His Desire is for Me

This is a guest-blog by Dawn Bradley, who presented this material to the women in our church recently.  I found it so interesting and encouraging, that I wanted to share it.  Enjoy!

About nine months ago I emailed a friend concerning a mission trip he was leading. My friend replied that there wasn’t enough room for me because the trip was full and I wasn’t a medical person, so I scratched it off my list and moved on.  A month later I got another email from my friend asking if I was coming on the trip!  It confused me because I thought he had told me no, but my friend said that in the same email I thought said I couldn’t go, he had asked me, not only to come on the trip, but also to help lead it! My friend even quoted from his original email stating how I would be of help. What had I done?  I had completely twisted his message. How did, “We want you,” become, “There is no room for you”? Why had I rejected the kindness and love of Christ that was being extended?

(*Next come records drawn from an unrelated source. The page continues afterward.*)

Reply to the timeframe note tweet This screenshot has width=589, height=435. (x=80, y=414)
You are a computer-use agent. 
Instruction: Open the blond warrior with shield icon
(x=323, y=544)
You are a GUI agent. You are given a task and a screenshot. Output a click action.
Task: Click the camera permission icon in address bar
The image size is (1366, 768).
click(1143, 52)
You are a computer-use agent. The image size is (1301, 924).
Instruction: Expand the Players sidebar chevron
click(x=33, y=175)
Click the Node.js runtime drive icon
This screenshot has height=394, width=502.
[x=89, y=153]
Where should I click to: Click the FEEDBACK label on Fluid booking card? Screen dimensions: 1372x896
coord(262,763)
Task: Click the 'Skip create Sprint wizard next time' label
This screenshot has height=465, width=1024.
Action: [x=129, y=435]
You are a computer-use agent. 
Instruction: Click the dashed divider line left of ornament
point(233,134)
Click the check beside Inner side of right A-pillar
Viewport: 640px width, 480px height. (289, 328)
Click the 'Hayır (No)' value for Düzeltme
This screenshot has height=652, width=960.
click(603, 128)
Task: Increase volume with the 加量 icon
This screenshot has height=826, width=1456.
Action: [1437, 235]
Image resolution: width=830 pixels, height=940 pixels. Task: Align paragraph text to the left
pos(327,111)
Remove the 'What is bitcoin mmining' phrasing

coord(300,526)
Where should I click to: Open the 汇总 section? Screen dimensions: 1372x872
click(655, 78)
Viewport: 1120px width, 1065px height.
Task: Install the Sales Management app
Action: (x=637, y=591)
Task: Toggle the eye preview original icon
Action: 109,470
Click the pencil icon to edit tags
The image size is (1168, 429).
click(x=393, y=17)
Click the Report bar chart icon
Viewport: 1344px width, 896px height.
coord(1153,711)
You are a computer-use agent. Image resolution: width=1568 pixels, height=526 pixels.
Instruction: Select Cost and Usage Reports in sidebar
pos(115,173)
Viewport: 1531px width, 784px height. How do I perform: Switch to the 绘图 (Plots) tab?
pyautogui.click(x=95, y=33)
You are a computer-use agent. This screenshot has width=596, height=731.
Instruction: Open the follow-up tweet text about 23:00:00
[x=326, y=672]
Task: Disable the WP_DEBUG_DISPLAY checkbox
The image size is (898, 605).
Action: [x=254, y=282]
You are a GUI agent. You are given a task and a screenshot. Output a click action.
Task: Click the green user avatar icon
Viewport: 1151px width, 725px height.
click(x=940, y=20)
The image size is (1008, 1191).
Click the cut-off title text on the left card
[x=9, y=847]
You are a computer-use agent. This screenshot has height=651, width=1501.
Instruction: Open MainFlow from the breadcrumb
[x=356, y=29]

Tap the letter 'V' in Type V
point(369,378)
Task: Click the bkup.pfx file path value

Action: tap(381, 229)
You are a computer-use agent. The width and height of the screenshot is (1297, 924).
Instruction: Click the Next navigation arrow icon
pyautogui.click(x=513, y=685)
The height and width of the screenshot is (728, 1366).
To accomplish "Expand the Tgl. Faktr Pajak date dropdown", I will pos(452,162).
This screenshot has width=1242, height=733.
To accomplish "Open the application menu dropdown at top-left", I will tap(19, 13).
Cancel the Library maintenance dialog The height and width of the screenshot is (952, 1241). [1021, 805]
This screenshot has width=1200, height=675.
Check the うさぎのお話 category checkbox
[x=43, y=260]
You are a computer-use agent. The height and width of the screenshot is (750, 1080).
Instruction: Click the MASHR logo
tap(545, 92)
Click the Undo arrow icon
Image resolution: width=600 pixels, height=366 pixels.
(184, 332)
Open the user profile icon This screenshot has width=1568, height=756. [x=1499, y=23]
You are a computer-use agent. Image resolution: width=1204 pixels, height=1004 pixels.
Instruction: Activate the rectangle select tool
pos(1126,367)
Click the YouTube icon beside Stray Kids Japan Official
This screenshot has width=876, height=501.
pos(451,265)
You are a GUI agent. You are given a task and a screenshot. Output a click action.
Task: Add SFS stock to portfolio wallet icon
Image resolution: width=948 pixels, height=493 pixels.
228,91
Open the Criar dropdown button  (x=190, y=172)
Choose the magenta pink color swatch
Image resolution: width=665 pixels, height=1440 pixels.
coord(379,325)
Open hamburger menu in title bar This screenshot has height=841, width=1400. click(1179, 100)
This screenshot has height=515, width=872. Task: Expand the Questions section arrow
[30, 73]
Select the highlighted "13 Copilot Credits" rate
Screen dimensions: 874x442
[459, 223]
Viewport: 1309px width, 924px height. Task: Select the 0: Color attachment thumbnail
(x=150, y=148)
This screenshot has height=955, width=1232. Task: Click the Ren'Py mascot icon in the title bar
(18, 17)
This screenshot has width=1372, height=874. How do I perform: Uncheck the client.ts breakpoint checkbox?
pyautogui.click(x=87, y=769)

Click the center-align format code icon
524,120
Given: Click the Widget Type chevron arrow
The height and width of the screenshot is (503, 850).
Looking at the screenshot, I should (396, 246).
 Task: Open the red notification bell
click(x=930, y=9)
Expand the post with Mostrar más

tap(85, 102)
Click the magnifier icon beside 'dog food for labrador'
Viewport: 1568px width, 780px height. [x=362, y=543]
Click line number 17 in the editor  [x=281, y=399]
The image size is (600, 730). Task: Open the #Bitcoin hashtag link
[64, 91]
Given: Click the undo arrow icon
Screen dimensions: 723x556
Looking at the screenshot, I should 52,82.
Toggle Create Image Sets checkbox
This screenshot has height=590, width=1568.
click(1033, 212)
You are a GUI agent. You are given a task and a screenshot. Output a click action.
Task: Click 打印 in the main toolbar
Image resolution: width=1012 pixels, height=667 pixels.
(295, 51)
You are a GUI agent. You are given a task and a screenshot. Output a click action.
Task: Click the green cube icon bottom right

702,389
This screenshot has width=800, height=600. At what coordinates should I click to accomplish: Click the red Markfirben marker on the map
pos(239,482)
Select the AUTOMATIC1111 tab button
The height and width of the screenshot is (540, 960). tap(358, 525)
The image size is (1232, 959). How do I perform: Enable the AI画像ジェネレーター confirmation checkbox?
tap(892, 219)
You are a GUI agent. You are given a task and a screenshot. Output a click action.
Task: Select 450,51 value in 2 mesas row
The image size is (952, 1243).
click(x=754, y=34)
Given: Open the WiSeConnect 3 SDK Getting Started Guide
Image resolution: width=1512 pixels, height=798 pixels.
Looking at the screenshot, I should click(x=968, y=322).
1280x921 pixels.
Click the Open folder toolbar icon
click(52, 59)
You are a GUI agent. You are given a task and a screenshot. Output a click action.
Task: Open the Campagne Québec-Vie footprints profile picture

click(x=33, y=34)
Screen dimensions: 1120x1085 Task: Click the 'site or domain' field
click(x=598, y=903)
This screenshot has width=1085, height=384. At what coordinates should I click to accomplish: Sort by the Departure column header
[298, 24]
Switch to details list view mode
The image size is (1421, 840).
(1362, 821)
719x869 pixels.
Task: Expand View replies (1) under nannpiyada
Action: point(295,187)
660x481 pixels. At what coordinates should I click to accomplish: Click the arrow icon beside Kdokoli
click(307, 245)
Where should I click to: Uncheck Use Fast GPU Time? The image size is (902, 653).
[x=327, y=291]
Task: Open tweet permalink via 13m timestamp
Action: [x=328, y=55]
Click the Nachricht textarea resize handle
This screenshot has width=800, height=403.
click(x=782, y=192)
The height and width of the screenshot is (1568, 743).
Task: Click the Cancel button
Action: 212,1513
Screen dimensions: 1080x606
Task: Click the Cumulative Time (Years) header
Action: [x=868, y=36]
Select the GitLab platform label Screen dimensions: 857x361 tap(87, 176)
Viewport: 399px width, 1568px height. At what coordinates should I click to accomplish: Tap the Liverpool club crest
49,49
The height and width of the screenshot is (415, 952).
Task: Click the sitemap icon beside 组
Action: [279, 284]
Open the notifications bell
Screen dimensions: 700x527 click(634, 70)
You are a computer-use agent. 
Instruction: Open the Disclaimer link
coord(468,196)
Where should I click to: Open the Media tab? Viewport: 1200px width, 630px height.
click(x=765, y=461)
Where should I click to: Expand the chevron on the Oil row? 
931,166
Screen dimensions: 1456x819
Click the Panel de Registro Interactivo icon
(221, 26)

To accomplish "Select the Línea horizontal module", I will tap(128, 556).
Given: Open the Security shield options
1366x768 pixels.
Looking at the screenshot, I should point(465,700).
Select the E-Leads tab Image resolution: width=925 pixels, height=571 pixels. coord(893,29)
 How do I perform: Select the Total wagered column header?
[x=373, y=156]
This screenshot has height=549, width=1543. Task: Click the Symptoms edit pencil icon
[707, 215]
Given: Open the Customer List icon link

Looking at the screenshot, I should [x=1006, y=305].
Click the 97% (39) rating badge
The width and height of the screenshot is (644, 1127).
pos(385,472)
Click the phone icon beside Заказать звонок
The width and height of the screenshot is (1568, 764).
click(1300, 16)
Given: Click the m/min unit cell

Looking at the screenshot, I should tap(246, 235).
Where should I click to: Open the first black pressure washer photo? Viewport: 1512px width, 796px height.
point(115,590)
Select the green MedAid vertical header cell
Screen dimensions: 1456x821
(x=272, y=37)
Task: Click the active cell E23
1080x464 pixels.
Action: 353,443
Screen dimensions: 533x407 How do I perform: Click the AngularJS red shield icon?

Capital from the Song of Solomon in Winchester...I realized something was unhealthy in me. It was pretty unsettling. Several months earlier I had purchased a necklace that said, “His desire is for me,” from Song of Solomon because I wanted something tangible telling me I was loved and special. So, after the email incident, I decided to read Song of Solomon every day for 30 days to create a new habit of hearing Christ’s love for me.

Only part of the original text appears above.